TLDR: A new Linux tool auto-adjusts keyboard brightness using the laptop’s light sensor, with screen support planned. Commenters say GNOME and iio-sensor-proxy already do this, sparking a debate over reinventing the wheel versus fixing what GNOME doesn’t: smarter, less blinding keyboards that could actually save eyes and battery.
A new Linux project swoops in promising auto-adjusting keyboard backlight (with plans for screen brightness next), and the crowd instantly splits into teams. One camp cheers, “Finally, the keyboard gets some love!” while the veterans roll their eyes and point to iio-sensor-proxy, a long-standing sensor tool that feeds data to desktop systems like GNOME. The most upvoted mood? Been-there-done-that—but also, GNOME’s auto-brightness “hasn’t exactly been great,” so maybe a focused, keyboard-only fix could actually be better.

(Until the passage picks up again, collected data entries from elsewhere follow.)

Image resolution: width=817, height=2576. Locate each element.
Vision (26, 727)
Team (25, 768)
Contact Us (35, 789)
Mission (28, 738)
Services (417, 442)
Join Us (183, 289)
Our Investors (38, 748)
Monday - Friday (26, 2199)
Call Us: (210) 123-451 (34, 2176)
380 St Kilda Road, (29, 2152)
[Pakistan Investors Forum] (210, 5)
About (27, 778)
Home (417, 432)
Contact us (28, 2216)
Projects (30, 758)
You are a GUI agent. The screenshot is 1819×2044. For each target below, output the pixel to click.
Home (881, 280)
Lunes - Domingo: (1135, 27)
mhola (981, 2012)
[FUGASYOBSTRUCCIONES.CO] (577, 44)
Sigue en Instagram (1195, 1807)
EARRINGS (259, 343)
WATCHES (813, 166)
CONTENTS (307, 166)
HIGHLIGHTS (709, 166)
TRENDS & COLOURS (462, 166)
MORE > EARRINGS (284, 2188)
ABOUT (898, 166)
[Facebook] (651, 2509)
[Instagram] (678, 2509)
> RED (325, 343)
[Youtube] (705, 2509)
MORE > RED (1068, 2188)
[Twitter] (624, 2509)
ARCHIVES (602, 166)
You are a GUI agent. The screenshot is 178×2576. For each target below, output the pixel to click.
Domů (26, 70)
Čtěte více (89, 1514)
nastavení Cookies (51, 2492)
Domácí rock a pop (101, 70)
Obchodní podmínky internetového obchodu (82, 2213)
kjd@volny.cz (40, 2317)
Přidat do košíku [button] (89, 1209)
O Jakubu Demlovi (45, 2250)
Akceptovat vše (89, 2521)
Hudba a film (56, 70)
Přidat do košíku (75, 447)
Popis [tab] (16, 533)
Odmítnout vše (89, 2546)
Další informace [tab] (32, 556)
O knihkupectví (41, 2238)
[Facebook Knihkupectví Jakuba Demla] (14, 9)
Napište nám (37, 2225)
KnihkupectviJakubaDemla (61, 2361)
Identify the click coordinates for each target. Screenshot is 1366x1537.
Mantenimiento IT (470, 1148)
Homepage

Drama sparks around the install instructions: running as a root-level service with systemctl has the “not another daemon” crowd clutching pearls, while pragmatists shrug and say, “If it works, it works.” Someone flexes with the classic monitor-sensor command, the Linux equivalent of “pics or it didn’t happen.” Others riff on memes: “My laptop at midnight—lighthouse mode,” and “If this saves my eyes, take my makefile.”
Jargon gets translated: ambient light sensors are tiny parts that tell your laptop how bright the room is; this tool reads them and tweaks your keyboard glow automatically. Config lives in /etc/als-led-backlight.conf for tuning sensitivity, and there’s a “later” promise to handle the screen backlight too. Verdict from the comments: it’s either reinventing the wheel—or reinventing it but rounder. And on Linux, that’s enough to spark a full-on brightness debate.
Key Points
- •als-led-backlight auto-adjusts keyboard backlight using a laptop’s Ambient Light Sensor on Linux.
- •Future plan includes integrating automatic LCD backlight (screen brightness) control.
- •Requirements include Linux, gcc, and make; build with the make command.
- •It can be installed as a system service with make install and managed via systemctl.
- •Configuration is read from /etc/als-led-backlight.conf, allowing adjustment of a base reading threshold; uninstall via make uninstall.